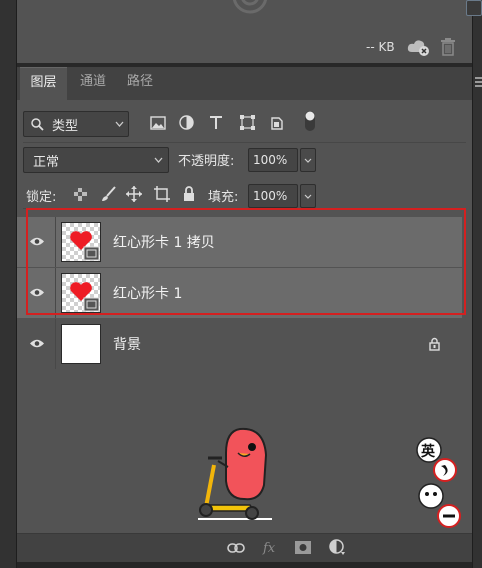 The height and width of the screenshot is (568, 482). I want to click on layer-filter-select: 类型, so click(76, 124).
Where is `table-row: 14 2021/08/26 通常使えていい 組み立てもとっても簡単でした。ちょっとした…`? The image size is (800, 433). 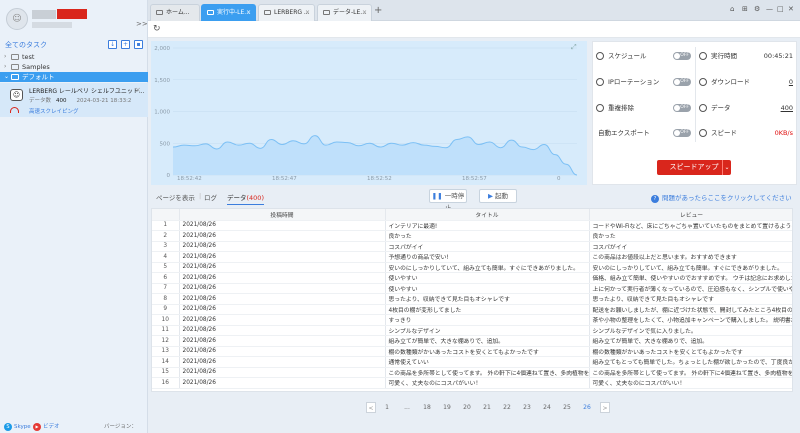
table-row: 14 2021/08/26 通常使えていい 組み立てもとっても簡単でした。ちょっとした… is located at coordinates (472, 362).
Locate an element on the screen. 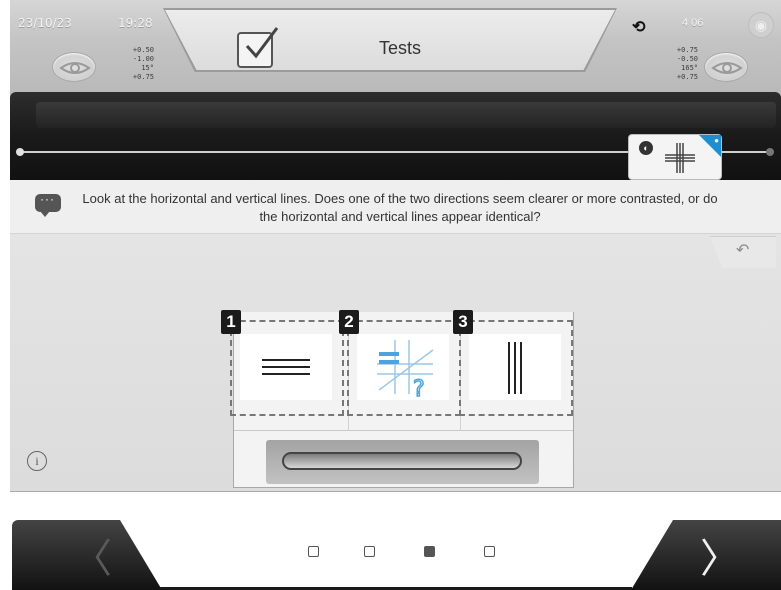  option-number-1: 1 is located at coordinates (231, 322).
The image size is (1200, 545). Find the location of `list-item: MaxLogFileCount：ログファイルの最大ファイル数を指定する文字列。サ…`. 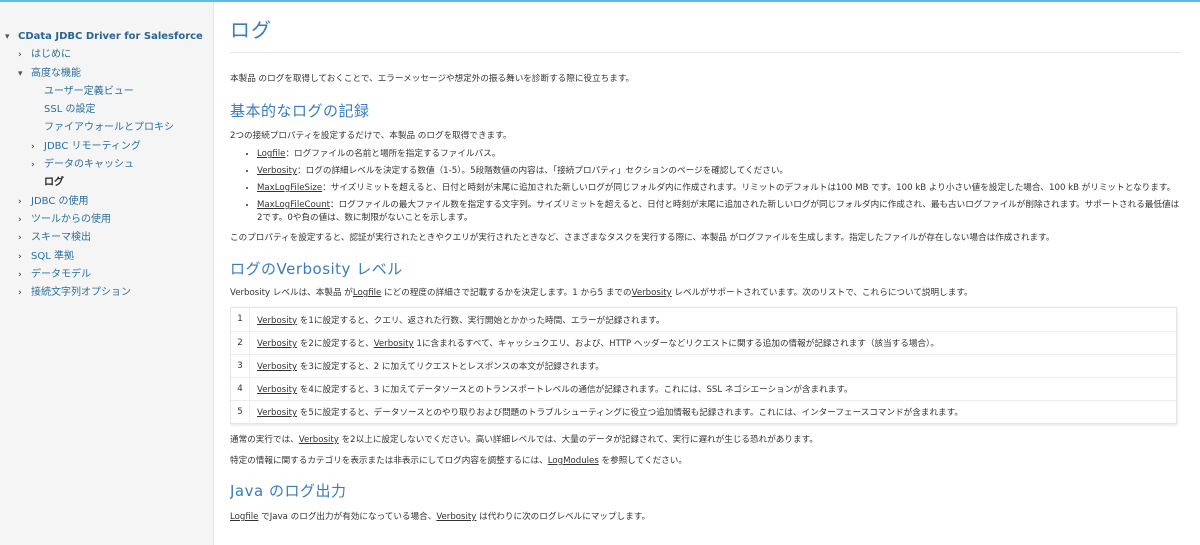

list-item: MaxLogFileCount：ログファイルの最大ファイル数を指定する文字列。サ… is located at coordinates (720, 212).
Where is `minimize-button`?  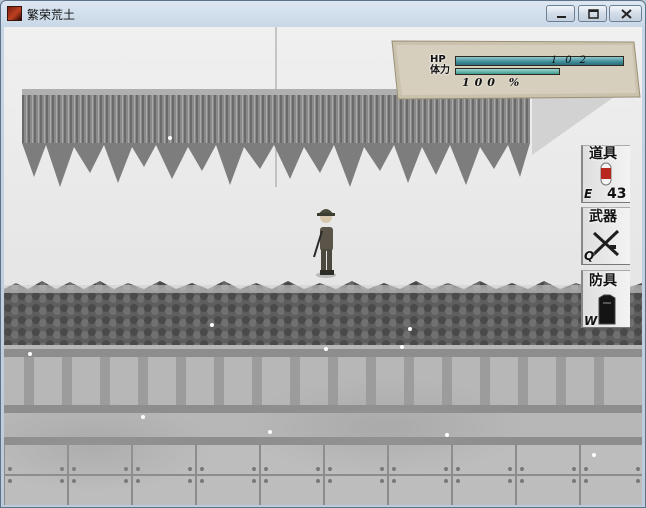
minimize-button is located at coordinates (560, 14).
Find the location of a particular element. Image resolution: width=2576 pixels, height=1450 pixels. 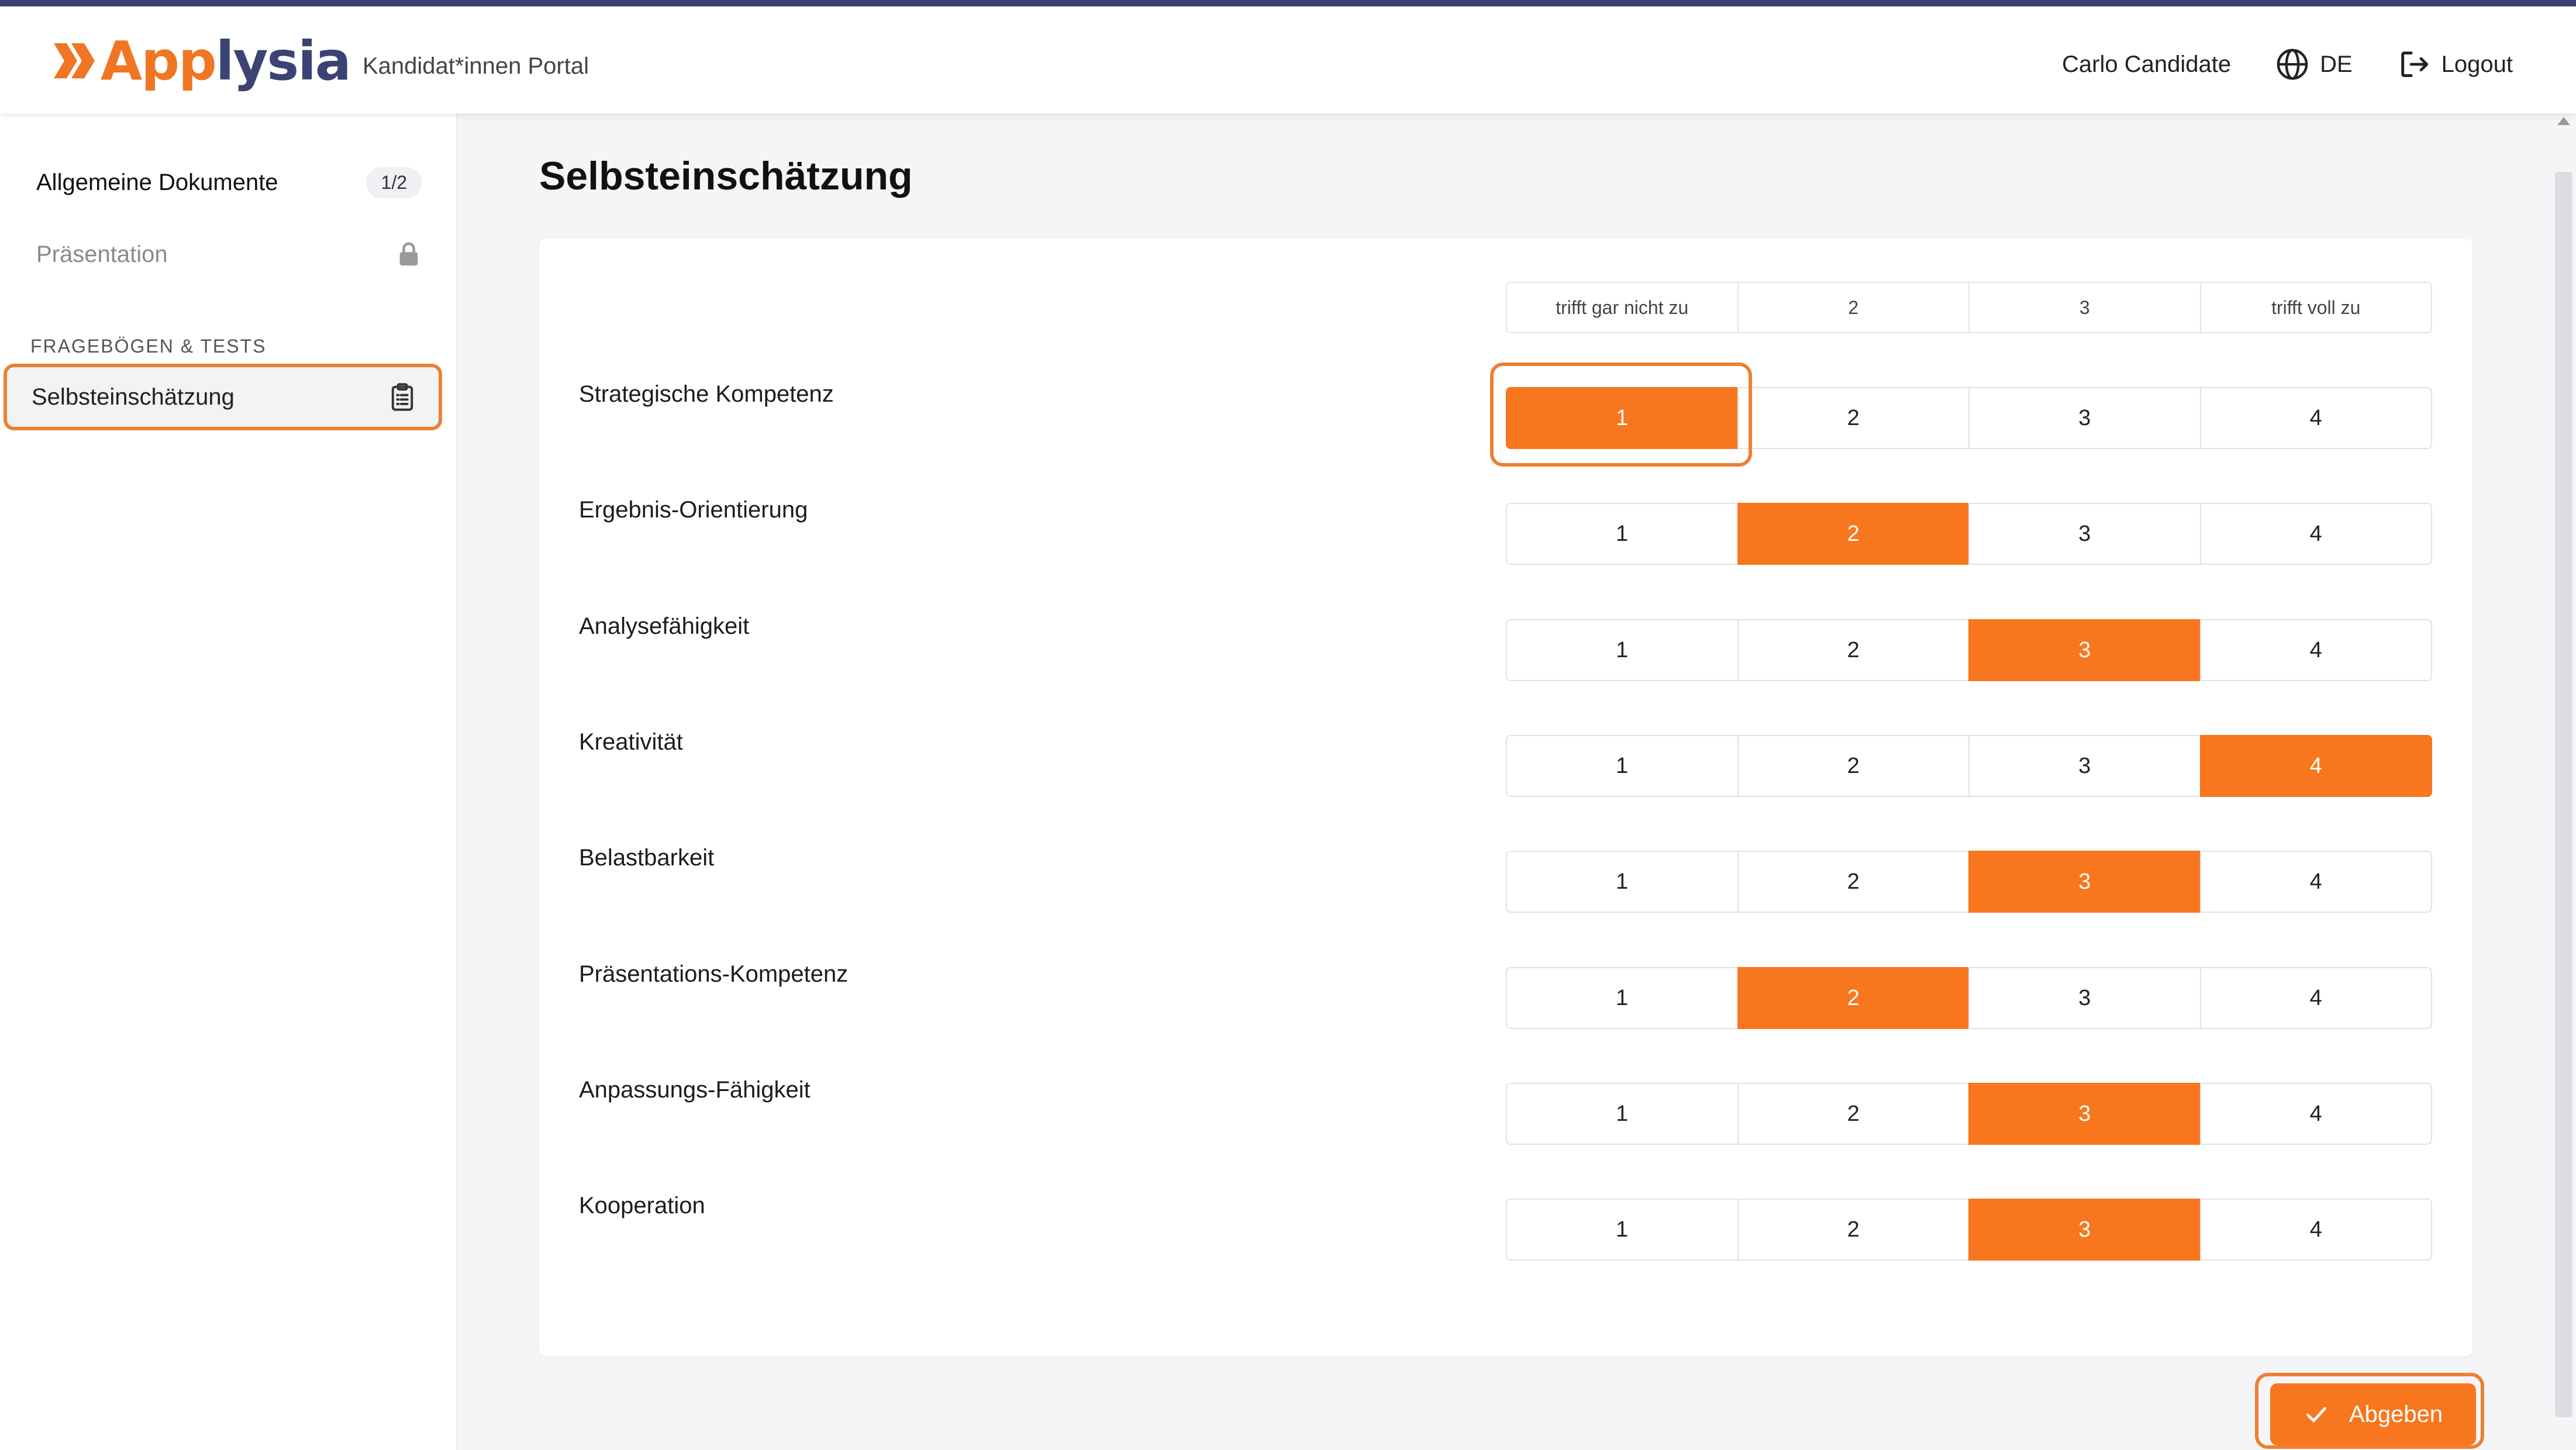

---*---

Put the records from the line with "The image size is (1200, 545)." up to and including the line with "minimize-button is located" into a numbered list, skipping blank lines and leaving out the pictures.

1. The image size is (1200, 545). Find the location of `list-item: MaxLogFileCount：ログファイルの最大ファイル数を指定する文字列。サ…`. 
2. list-item: MaxLogFileCount：ログファイルの最大ファイル数を指定する文字列。サ… is located at coordinates (720, 212).
3. Where is `minimize-button`?  
4. minimize-button is located at coordinates (560, 14).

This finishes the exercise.